*Exercise instructions*
A – List every function name that appears in the mlx5 patch note.
B – Write out the mlx5 patch note from "Also fix a pre-existing" to "of an error.", substituting "consumers" for "callers".
C – Answer these questions from the mlx5 patch note:
(i) In ingress, what does the REPRESENTED_PORT item match?
(ii) Which commit hash is listed for "net/mlx5: add metadata split for compatibility"?
(iii) When is the egress TAG item not prepended?

*Quoted passage*
[PATCH v5] net/mlx5: prepend implicit items in sync flow creation path

Maxime Peim maxime.peim at gmail.com
Wed May 27 12:35:31 CEST 2026


In eSwitch mode, the async (template) flow creation path automatically
prepends implicit match items to scope flow rules to the correct
representor port:
  - Ingress: REPRESENTED_PORT item matching dev->data->port_id
  - Egress: REG_C_0 TAG item matching the port's tx tag value

The sync path (flow_hw_list_create) was missing this logic, causing all
flow rules created via the non-template API to match traffic from all
ports rather than being scoped to the specific representor.

Add the same implicit item prepending to flow_hw_list_create, right
after pattern validation and before any branching (sample/RSS/single/
prefix), mirroring the behavior of flow_hw_pattern_template_create
and flow_hw_get_rule_items. The ingress case prepends
REPRESENTED_PORT with the current port_id; the egress case prepends
MLX5_RTE_FLOW_ITEM_TYPE_TAG with REG_C_0 value/mask (skipped when
user provides an explicit SQ item).

Also fix a pre-existing bug where 'return split' on metadata split
failure returned a negative int cast to uintptr_t, which callers
would treat as a valid flow handle instead of an error.

Fixes: e38776c36c8a ("net/mlx5: introduce HWS for non-template flow API")
Fixes: 821a6a5cc495 ("net/mlx5: add metadata split for compatibility")

*Listing*

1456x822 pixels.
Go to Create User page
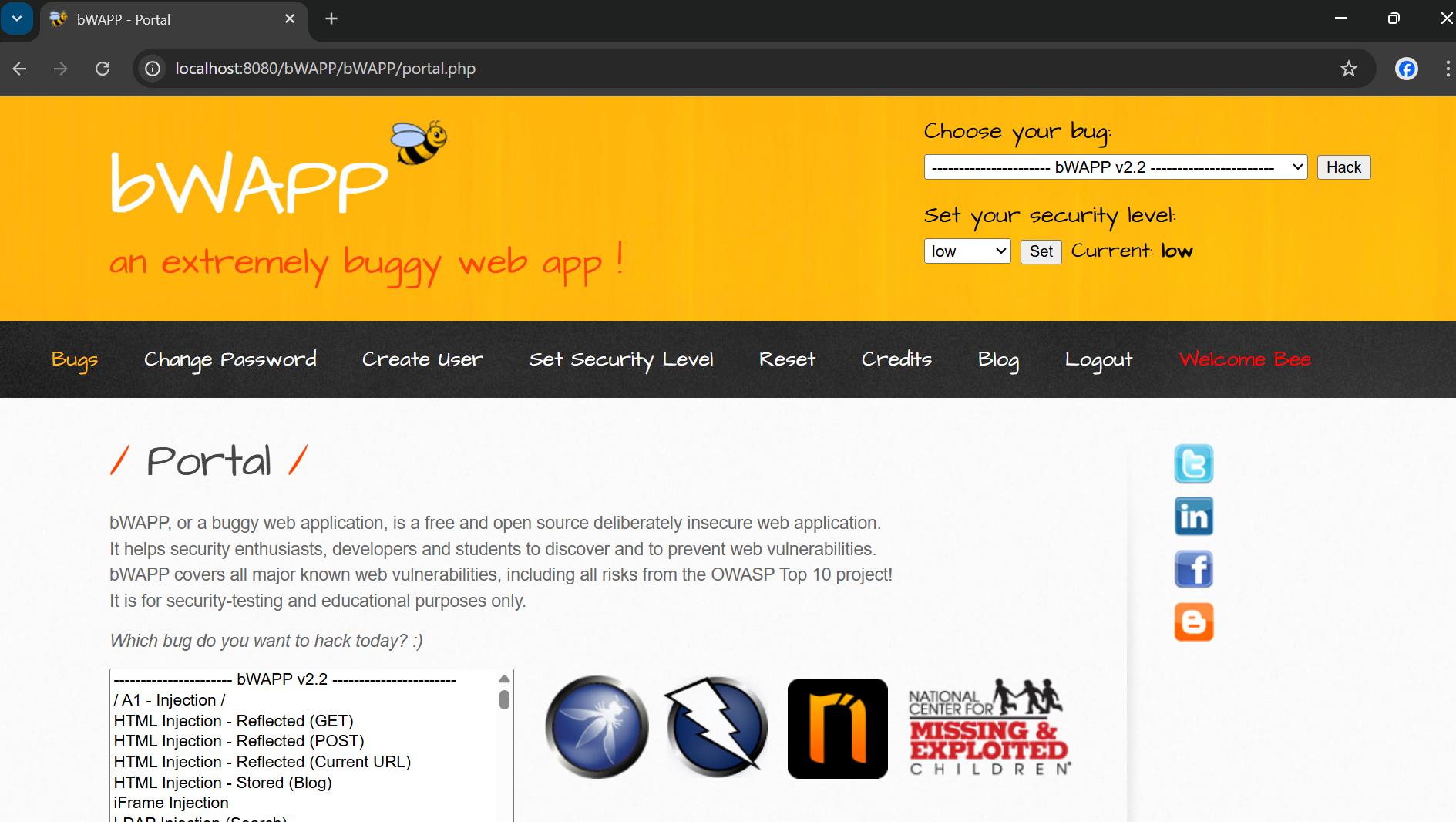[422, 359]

...

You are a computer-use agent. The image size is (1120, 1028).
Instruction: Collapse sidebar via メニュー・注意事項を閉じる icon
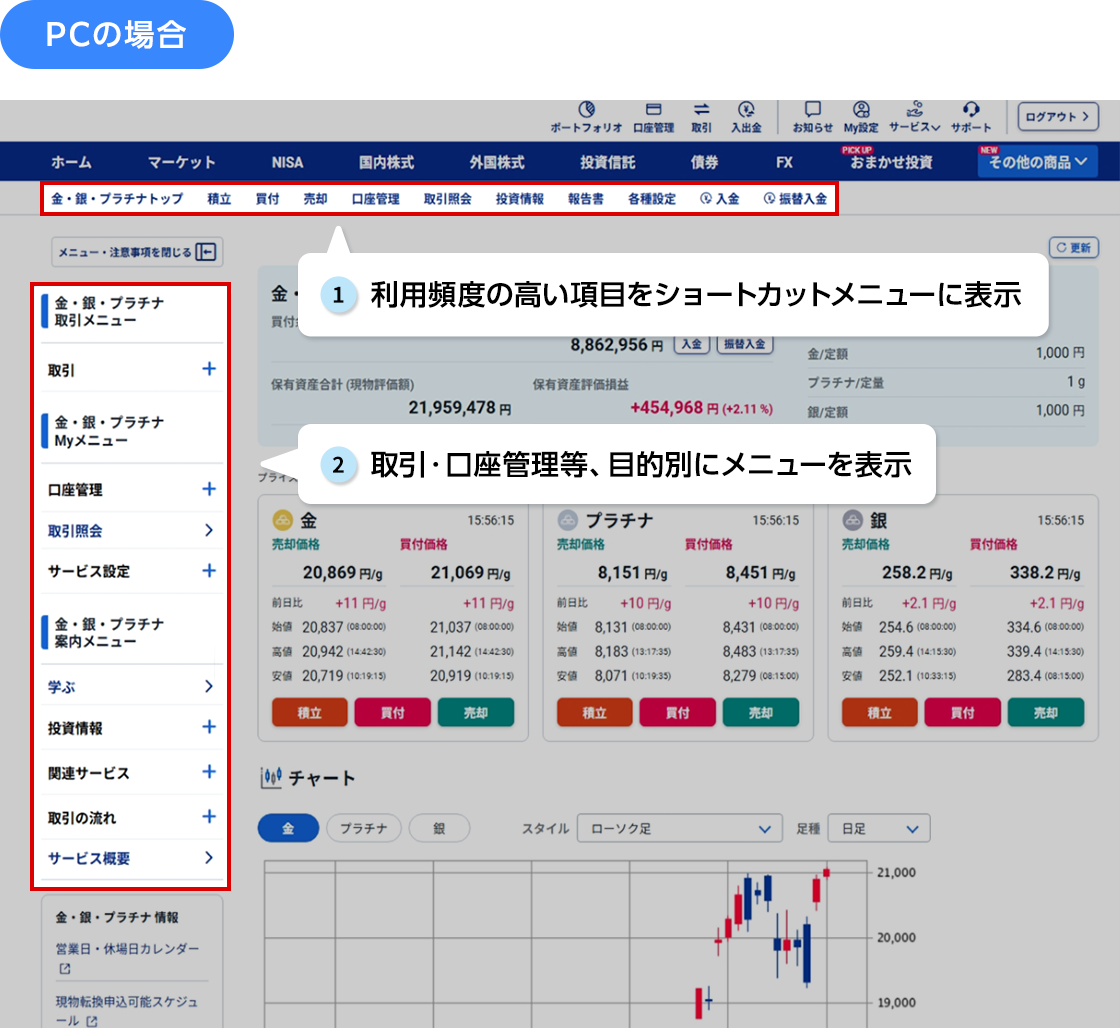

...

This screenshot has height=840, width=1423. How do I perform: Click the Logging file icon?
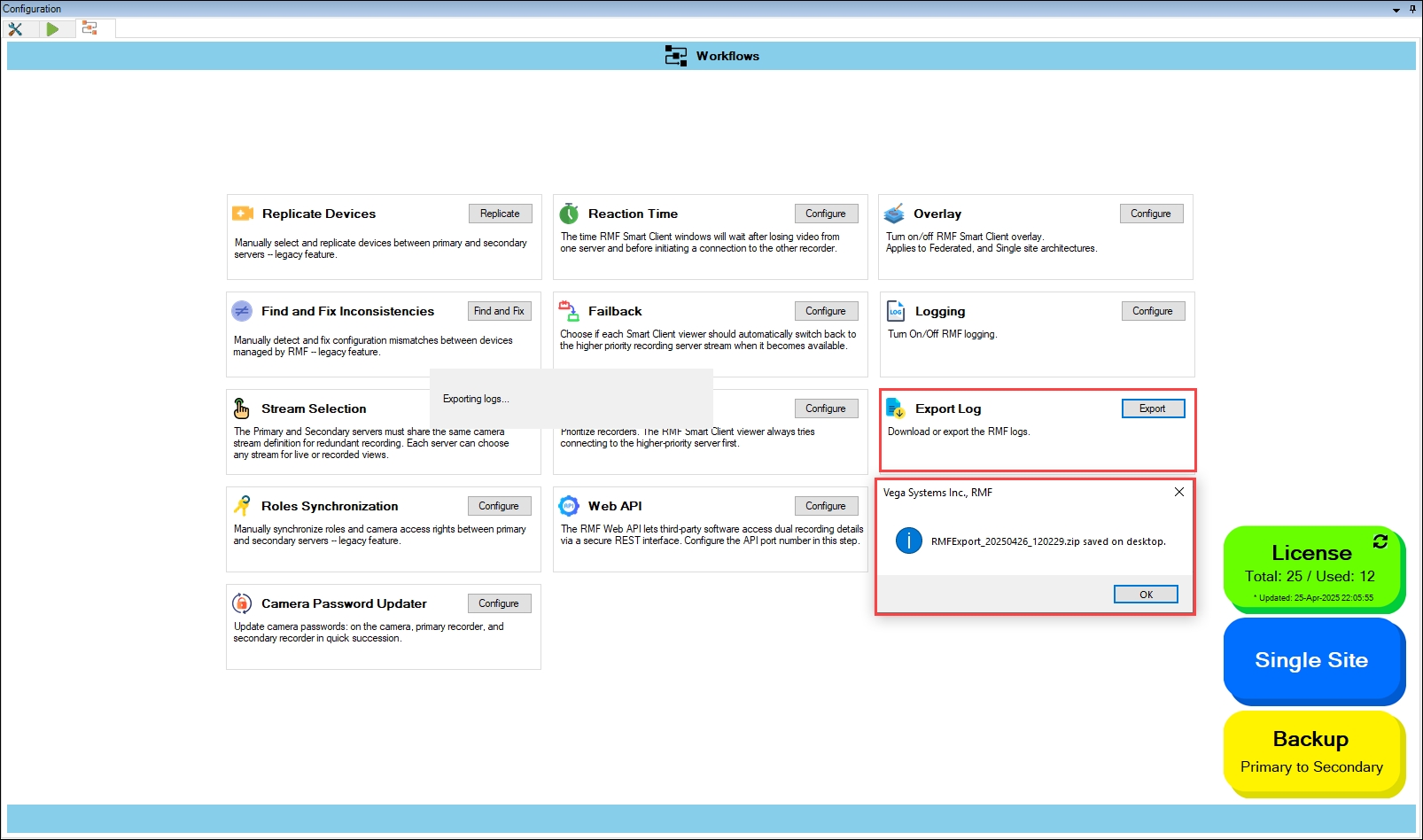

*Solutions in order*
A –
flow_hw_list_create
flow_hw_pattern_template_create
flow_hw_get_rule_items

B –
Also fix a pre-existing bug where 'return split' on metadata split
failure returned a negative int cast to uintptr_t, which consumers
would treat as a valid flow handle instead of an error.

C –
(i) dev->data->port_id
(ii) 821a6a5cc495
(iii) When the user provides an explicit SQ item.